**Text excerpt**
** start **

# Native vs Linux JDK



## ikbendeman (Feb 23, 2010)

I seem to have some crashes with the native jdk16. Does anybody here use the linuxjdk? Or earlier versions of jdk? Sorry for being kind of ignorant on the subject but are there advantages to using one over the other? And which do you guys use? I'm running FreeBSD 8.0-STABLE so it seems to me that maybe the linux ABI support would work well enough that running linux jdk would be a better option? Thanks in advance.


----------



## lme@ (Feb 23, 2010)

Which JDK do you use? jdk16, diablo-jdk16 or openjdk16? Normally there's no need to use the linux-jdk16.


----------



## achix (Feb 23, 2010)

Just go with openjdk* where all future development will take place. Beware though that javavmwrapper no longer respects /usr/local/etc/javavms but relies on /usr/ports/Mk/bsd.java.mk which for some reason (which is beyond me) always favors Diablo. Hacking /usr/ports/Mk/bsd.java.mk will help until the next `# portsnap fetch` so your best option is to make use of the JAVA_HOME env variable.

** end **

[Dataset records]
** start **

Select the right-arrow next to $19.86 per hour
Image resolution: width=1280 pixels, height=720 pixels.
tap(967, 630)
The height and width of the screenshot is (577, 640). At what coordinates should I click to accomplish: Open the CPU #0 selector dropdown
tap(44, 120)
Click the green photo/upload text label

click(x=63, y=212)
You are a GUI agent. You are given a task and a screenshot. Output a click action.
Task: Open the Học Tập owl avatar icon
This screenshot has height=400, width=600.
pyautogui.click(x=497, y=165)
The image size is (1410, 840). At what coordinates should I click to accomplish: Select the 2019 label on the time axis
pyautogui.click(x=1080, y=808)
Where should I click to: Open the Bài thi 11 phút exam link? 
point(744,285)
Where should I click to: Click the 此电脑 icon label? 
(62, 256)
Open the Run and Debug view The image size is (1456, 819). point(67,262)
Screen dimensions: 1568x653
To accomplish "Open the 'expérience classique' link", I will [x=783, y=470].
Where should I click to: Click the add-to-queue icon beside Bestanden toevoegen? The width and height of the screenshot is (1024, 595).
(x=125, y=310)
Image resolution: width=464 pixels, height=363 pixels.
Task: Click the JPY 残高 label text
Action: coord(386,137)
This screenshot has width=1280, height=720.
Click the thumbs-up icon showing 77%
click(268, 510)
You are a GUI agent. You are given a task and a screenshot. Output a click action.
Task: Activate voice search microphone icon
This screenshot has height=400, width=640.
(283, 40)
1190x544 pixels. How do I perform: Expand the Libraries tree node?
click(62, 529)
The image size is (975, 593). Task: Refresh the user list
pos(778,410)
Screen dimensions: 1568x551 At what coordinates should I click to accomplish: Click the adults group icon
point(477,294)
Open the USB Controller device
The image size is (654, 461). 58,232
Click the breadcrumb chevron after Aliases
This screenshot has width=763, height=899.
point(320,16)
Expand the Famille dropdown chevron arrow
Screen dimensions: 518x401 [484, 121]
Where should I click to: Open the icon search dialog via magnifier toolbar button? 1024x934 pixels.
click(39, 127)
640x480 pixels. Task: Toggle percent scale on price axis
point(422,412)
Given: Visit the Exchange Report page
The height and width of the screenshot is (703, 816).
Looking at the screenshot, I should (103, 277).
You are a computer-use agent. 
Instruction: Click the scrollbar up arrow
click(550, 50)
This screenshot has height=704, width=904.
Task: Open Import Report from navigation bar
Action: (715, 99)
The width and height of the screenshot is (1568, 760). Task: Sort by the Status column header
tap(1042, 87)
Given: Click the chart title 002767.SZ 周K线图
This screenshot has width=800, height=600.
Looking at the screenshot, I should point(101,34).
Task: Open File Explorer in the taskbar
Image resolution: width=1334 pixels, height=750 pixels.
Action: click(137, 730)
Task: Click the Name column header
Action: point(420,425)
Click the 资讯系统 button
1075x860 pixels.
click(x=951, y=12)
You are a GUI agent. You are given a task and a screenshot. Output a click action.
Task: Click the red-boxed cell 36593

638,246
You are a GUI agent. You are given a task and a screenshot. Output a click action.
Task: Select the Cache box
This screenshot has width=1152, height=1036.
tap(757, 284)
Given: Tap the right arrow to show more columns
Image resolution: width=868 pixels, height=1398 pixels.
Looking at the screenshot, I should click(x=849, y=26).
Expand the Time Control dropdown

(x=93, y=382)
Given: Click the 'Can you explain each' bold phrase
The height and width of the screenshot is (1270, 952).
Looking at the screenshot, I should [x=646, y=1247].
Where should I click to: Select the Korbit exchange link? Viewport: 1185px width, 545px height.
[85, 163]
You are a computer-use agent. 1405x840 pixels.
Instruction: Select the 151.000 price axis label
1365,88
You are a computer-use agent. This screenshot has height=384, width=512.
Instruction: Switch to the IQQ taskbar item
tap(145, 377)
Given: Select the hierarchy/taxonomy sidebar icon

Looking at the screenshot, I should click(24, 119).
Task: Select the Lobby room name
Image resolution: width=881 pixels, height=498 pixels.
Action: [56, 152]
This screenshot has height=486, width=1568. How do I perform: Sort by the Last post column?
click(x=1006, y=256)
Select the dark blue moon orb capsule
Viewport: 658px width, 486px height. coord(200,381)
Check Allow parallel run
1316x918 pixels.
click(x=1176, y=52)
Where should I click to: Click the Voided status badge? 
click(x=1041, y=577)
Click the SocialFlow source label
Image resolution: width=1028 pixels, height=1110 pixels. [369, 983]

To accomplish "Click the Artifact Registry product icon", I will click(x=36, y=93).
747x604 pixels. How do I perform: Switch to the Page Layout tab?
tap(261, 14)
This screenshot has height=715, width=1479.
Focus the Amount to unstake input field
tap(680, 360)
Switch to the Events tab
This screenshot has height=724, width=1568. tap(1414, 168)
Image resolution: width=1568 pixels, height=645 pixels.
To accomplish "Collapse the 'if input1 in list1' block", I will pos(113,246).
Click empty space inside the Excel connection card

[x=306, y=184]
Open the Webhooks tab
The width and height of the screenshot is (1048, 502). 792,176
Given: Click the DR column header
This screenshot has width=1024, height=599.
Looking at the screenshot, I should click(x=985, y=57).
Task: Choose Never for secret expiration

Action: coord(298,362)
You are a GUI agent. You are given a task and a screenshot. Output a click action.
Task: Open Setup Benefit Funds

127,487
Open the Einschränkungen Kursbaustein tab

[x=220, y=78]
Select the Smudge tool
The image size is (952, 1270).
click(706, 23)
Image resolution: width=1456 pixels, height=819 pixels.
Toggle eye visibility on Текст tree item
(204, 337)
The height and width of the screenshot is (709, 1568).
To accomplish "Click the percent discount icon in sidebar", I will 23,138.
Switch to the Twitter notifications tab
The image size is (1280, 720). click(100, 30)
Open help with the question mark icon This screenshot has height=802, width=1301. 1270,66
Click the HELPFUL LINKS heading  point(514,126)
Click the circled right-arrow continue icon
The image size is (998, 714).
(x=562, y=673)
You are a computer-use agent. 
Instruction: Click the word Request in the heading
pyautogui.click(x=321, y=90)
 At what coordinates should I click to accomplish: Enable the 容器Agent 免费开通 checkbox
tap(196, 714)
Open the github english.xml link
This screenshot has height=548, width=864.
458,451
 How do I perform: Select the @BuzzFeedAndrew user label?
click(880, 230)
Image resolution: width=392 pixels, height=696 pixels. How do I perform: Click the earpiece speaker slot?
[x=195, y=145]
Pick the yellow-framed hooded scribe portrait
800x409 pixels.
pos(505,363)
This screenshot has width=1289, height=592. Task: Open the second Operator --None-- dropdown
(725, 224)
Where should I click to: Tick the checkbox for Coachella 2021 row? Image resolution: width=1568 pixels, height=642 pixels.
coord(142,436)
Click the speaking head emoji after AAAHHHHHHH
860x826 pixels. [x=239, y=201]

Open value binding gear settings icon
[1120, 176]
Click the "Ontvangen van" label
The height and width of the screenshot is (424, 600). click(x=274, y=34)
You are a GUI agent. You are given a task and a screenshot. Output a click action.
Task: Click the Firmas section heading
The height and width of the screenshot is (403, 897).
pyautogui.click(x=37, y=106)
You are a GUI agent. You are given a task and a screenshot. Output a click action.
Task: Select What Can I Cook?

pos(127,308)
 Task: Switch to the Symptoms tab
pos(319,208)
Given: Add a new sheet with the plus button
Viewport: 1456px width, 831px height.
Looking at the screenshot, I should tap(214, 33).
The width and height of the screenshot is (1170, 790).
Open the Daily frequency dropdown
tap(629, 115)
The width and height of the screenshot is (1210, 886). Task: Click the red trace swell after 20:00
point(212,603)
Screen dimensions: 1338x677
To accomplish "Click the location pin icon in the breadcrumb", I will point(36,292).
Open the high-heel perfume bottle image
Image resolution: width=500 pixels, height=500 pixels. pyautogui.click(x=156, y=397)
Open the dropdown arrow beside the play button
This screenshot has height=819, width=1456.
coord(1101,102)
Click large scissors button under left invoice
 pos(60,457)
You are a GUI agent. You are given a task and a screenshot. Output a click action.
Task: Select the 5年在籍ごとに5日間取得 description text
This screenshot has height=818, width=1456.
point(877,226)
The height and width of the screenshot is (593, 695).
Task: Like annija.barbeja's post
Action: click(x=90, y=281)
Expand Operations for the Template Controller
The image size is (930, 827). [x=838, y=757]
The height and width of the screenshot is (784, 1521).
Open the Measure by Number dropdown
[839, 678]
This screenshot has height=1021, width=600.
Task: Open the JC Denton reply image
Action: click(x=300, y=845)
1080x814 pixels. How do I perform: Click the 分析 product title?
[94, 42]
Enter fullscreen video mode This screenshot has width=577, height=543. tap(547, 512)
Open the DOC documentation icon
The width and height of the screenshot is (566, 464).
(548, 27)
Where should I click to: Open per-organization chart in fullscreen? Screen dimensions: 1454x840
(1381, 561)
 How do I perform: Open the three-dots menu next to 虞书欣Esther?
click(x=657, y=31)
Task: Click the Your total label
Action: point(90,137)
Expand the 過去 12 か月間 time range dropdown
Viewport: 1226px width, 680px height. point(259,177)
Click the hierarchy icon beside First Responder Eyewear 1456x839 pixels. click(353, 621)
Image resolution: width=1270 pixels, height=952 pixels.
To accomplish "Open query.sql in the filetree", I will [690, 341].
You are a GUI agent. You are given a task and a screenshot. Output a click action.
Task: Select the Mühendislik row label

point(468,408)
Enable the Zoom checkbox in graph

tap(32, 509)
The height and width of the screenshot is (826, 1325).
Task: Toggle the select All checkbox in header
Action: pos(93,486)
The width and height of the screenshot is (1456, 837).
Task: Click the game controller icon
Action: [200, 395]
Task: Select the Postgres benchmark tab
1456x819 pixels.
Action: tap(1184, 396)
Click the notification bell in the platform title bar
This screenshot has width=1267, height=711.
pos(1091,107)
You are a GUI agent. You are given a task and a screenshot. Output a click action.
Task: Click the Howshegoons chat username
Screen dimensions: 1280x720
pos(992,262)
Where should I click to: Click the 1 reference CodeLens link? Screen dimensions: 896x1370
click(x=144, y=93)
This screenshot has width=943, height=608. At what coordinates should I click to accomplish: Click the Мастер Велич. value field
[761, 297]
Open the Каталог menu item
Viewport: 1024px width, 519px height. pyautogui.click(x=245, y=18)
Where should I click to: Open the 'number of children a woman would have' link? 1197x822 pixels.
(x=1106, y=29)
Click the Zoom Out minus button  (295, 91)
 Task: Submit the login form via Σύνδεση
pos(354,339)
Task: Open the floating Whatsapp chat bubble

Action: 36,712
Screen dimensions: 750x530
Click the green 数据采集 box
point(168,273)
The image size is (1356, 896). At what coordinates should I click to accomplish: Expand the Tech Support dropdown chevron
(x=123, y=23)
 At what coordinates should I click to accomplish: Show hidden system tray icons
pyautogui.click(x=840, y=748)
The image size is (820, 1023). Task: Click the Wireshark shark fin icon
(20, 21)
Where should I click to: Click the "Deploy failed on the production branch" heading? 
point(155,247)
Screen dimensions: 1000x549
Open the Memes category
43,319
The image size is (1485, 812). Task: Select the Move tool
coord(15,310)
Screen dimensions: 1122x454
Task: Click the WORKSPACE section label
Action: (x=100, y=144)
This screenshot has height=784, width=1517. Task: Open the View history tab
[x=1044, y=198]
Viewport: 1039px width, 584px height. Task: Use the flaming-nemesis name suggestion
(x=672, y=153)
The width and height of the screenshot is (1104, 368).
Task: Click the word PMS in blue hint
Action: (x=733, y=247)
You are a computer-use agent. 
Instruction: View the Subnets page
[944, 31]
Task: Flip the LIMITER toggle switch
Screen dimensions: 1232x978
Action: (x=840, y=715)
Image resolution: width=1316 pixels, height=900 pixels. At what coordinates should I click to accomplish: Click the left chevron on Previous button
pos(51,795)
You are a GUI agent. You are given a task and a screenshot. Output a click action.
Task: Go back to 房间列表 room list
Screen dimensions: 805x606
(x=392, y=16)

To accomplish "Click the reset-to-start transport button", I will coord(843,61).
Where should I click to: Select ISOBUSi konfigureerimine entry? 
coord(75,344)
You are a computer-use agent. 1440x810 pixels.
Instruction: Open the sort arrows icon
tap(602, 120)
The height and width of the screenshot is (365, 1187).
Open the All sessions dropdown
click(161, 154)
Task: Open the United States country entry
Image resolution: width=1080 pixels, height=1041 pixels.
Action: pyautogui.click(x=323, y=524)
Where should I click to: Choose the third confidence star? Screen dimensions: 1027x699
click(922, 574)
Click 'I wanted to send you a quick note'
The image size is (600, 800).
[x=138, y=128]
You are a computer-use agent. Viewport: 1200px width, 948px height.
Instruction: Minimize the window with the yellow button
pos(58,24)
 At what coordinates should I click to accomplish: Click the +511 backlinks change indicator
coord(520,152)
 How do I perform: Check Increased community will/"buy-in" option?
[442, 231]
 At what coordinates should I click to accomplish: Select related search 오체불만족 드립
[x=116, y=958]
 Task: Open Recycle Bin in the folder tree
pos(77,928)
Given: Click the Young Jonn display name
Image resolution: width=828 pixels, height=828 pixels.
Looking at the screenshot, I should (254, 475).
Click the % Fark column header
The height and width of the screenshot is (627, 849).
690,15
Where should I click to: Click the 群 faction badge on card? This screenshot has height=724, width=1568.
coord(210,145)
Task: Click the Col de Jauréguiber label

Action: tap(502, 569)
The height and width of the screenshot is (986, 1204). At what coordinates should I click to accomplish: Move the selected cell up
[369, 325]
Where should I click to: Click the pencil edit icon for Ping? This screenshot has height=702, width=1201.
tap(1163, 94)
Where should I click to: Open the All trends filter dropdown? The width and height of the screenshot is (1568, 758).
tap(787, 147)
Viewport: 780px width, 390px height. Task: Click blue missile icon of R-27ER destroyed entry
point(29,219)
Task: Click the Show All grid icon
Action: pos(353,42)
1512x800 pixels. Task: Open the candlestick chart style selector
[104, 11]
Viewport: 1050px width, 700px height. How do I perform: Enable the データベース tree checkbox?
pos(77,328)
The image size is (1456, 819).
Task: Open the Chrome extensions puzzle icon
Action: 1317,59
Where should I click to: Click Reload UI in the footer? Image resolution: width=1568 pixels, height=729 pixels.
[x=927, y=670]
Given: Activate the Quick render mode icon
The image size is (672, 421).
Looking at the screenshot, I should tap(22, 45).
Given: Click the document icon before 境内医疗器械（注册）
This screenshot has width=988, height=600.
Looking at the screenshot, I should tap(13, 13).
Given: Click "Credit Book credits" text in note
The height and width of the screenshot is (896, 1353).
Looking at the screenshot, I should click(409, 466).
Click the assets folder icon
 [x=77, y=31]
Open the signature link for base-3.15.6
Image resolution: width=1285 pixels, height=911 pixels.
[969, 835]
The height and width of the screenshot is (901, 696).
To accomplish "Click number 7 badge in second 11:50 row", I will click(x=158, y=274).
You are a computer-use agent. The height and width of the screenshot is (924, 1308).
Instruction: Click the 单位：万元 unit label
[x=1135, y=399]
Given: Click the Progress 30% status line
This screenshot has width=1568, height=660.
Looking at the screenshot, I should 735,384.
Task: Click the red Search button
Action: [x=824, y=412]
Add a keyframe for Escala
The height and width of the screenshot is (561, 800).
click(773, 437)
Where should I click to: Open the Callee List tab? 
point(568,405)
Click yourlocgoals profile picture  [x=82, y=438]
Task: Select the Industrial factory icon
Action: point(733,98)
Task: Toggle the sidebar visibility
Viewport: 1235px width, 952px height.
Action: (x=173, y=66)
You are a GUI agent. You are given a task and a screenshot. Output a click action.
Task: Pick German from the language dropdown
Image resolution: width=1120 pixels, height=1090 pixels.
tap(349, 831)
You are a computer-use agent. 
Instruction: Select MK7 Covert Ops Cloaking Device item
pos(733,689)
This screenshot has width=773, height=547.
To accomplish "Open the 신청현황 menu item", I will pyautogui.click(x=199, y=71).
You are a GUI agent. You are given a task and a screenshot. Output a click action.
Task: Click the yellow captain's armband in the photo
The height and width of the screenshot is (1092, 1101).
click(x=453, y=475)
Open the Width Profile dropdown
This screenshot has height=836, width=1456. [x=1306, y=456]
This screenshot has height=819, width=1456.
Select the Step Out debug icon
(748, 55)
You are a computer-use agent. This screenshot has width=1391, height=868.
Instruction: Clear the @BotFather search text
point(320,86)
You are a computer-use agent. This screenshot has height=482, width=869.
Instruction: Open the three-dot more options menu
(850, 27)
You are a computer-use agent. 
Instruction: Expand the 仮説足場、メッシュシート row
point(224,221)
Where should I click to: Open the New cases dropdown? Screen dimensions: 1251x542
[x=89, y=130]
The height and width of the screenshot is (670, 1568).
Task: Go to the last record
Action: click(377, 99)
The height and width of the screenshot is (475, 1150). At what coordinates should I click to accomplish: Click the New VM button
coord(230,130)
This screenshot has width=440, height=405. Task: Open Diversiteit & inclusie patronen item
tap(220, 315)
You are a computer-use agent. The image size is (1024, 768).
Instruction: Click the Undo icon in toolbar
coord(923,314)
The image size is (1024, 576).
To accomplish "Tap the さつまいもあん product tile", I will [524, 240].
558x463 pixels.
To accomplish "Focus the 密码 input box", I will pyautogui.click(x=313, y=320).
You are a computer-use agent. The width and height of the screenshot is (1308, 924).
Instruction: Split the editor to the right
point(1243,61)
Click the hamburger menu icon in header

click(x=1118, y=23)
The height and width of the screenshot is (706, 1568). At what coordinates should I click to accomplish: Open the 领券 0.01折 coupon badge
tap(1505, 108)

** end **

Reproduce the entire forum thread on native versus Linux JDK word for word.

# Native vs Linux JDK



## ikbendeman (Feb 23, 2010)

I seem to have some crashes with the native jdk16. Does anybody here use the linuxjdk? Or earlier versions of jdk? Sorry for being kind of ignorant on the subject but are there advantages to using one over the other? And which do you guys use? I'm running FreeBSD 8.0-STABLE so it seems to me that maybe the linux ABI support would work well enough that running linux jdk would be a better option? Thanks in advance.


----------



## lme@ (Feb 23, 2010)

Which JDK do you use? jdk16, diablo-jdk16 or openjdk16? Normally there's no need to use the linux-jdk16.


----------



## achix (Feb 23, 2010)

Just go with openjdk* where all future development will take place. Beware though that javavmwrapper no longer respects /usr/local/etc/javavms but relies on /usr/ports/Mk/bsd.java.mk which for some reason (which is beyond me) always favors Diablo. Hacking /usr/ports/Mk/bsd.java.mk will help until the next `# portsnap fetch` so your best option is to make use of the JAVA_HOME env variable.